───── PASSAGE PROVIDED ─────

Commentary and Opinion

Scroll down this page for the latest commentaries and opinions from News New Mexico hosts and guest columnists.



Tuesday, November 20, 2012

Swickard: Putting the thanks in Thanksgiving

© 2012 Michael Swickard, Ph.D. I’ve seen better days, but I’ve also seen worse. I don’t have everything that I want, but I do have all I need. I woke up with some aches and pains, but I woke up. My life may not be perfect but I am blessed. - From Lessons Learned in Life
             The other day I saw the above quote. It expresses well my feelings since it shows that which makes me an optimist. I have a powerful belief things could be better or worse and I would still feel blessed.
            The holiday for optimists is Thanksgiving. The most important part is to concentrate on the Thanks. I do give thanks that my friends and relatives are still alive, though this last year lost several. I am thankful for all who are still here.
            My father’s favorite holiday was Thanksgiving and once he mentioned that Thanksgiving 1944 in Italy was his favorite because it seemed to him that awful war would be over soon and he would be able to return to a life outside of world war. Every Thanksgiving I suspect he silently blessed Thanksgiving 1944 and his companions that fought World War Two with him.
            As I do not go into comparisons, my life before Cancer and that I survived, I do not know for sure if I have seen better days because my memory is selective. These days have some very nice parts to them. I do wake with reminders of my age and concerns about what I am doing and how it will all turn out. But I am an optimist.
            Everyone has some small stuff and sometimes not quite so small stuff that is kicking them in the keister, but I submit that if we go back just a couple of generations people lived their entire lives very much like the poor unfortunates that we see struggling from Hurricane Sandy. A few generations ago there was always those kinds of problems heating and lighting houses.
            My Grandfather’s ranch got electricity after I left for Japan at age seven so it was not as amazing when I returned at age eleven to the Ranch having both electricity and propane. Previously, it was kerosene lamps and wood heating which was also what ran the stove.

───── RECORD EXTRACTS ─────

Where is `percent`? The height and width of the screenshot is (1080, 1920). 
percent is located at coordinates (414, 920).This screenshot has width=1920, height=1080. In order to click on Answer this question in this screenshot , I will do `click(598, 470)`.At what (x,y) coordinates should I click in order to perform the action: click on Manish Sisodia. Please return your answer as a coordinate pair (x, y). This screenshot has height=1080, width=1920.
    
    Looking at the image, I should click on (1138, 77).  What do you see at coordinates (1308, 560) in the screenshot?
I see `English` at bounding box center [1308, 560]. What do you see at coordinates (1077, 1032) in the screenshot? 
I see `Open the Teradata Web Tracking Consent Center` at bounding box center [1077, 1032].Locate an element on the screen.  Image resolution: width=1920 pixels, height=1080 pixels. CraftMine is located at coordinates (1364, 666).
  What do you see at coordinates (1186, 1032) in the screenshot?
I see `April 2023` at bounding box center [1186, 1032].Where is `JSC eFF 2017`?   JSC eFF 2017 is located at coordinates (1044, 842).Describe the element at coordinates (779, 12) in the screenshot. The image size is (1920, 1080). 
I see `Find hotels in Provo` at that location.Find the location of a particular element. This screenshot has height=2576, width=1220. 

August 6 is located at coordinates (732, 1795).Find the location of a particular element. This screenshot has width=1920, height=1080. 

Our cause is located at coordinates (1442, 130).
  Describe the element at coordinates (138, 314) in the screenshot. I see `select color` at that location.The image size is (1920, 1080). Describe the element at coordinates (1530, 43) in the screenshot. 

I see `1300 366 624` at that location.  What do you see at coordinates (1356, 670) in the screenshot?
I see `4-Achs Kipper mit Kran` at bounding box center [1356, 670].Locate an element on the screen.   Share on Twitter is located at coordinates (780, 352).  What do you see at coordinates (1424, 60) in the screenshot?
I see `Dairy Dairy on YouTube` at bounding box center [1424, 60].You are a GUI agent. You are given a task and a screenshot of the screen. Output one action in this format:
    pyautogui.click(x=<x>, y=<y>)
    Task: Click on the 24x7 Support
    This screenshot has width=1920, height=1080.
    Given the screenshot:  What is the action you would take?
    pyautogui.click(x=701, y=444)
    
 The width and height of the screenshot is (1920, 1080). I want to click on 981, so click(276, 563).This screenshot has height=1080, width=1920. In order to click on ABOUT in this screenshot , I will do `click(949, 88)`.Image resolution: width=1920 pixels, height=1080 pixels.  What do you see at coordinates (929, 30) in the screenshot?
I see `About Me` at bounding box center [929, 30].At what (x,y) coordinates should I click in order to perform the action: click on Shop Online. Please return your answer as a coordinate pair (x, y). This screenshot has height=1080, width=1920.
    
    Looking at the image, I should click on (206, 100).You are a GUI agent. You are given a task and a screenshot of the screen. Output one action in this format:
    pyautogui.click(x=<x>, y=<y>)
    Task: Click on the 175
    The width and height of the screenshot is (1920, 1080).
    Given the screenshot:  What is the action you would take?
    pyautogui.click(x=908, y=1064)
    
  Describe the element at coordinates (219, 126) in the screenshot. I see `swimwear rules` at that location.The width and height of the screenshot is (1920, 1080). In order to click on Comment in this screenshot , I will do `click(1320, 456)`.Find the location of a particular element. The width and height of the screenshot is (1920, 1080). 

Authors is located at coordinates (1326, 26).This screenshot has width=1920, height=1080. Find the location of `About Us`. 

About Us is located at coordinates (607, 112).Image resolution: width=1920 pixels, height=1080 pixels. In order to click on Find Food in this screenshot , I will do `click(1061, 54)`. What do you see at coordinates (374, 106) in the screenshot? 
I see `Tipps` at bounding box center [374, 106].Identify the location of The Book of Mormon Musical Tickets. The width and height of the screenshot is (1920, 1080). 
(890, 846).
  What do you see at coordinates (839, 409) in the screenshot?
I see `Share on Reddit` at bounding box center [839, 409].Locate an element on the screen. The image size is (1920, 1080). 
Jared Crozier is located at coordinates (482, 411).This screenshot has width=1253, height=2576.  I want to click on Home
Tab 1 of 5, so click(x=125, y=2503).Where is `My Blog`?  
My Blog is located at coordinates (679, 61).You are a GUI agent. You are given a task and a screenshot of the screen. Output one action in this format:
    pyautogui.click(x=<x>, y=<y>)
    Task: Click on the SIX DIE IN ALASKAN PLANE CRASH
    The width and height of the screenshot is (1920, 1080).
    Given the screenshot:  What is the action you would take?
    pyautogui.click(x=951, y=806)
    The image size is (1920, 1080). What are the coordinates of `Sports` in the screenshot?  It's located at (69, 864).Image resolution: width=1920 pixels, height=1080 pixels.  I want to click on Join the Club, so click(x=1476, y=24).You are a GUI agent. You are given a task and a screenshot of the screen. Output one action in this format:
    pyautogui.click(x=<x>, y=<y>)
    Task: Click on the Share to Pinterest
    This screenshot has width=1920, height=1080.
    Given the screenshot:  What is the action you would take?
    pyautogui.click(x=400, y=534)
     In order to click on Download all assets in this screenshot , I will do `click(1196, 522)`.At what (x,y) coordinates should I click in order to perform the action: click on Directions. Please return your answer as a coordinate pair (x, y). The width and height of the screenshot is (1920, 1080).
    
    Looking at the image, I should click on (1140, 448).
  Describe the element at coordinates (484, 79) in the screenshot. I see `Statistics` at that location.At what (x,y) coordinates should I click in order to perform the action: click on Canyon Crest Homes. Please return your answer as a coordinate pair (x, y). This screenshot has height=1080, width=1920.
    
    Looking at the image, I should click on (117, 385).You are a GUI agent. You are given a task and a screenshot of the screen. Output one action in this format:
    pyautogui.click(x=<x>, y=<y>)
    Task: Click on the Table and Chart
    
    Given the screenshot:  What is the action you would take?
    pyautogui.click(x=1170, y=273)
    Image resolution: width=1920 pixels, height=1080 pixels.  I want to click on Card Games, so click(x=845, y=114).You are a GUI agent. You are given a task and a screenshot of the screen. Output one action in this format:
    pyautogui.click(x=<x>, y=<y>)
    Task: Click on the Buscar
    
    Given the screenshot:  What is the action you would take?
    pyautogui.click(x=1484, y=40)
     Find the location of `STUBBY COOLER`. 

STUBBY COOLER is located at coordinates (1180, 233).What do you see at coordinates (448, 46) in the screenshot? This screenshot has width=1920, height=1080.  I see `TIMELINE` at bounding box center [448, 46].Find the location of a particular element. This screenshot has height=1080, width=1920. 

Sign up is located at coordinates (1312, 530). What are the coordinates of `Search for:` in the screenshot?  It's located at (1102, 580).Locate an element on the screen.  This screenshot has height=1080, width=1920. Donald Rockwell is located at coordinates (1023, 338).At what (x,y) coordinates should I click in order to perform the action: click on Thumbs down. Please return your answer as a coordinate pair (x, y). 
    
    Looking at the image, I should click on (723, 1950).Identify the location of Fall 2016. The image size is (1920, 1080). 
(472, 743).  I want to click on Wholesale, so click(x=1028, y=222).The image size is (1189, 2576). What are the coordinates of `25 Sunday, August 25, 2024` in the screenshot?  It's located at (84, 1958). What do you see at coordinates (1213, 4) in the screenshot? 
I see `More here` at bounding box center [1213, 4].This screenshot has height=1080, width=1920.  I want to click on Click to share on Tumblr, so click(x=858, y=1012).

─────

TASK INSTRUCTIONS ->
1: Decide whether each statement below agrees with the Thanksgiving column. Answer yes or no for each, and quote the words from the column that settle it.
(a) The writer's father called Thanksgiving 1944 in Italy his favorite.
(b) The writer was eleven when leaving for Japan.
(c) Before the grandfather's ranch had electricity, its stove ran on propane.
2: Retype the Thanksgiving column from "Scroll down this" up to and including "still feel blessed.", with every character unchanged.

SOLUTIONS TO EACH TASK ->
1:
(a) Yes: "once he mentioned that Thanksgiving 1944 in Italy was his favorite"
(b) No: "after I left for Japan at age seven"
(c) No: "Previously, it was kerosene lamps and wood heating which was also what ran the stove."

2:
Scroll down this page for the latest commentaries and opinions from News New Mexico hosts and guest columnists.



Tuesday, November 20, 2012

Swickard: Putting the thanks in Thanksgiving

© 2012 Michael Swickard, Ph.D. I’ve seen better days, but I’ve also seen worse. I don’t have everything that I want, but I do have all I need. I woke up with some aches and pains, but I woke up. My life may not be perfect but I am blessed. - From Lessons Learned in Life
             The other day I saw the above quote. It expresses well my feelings since it shows that which makes me an optimist. I have a powerful belief things could be better or worse and I would still feel blessed.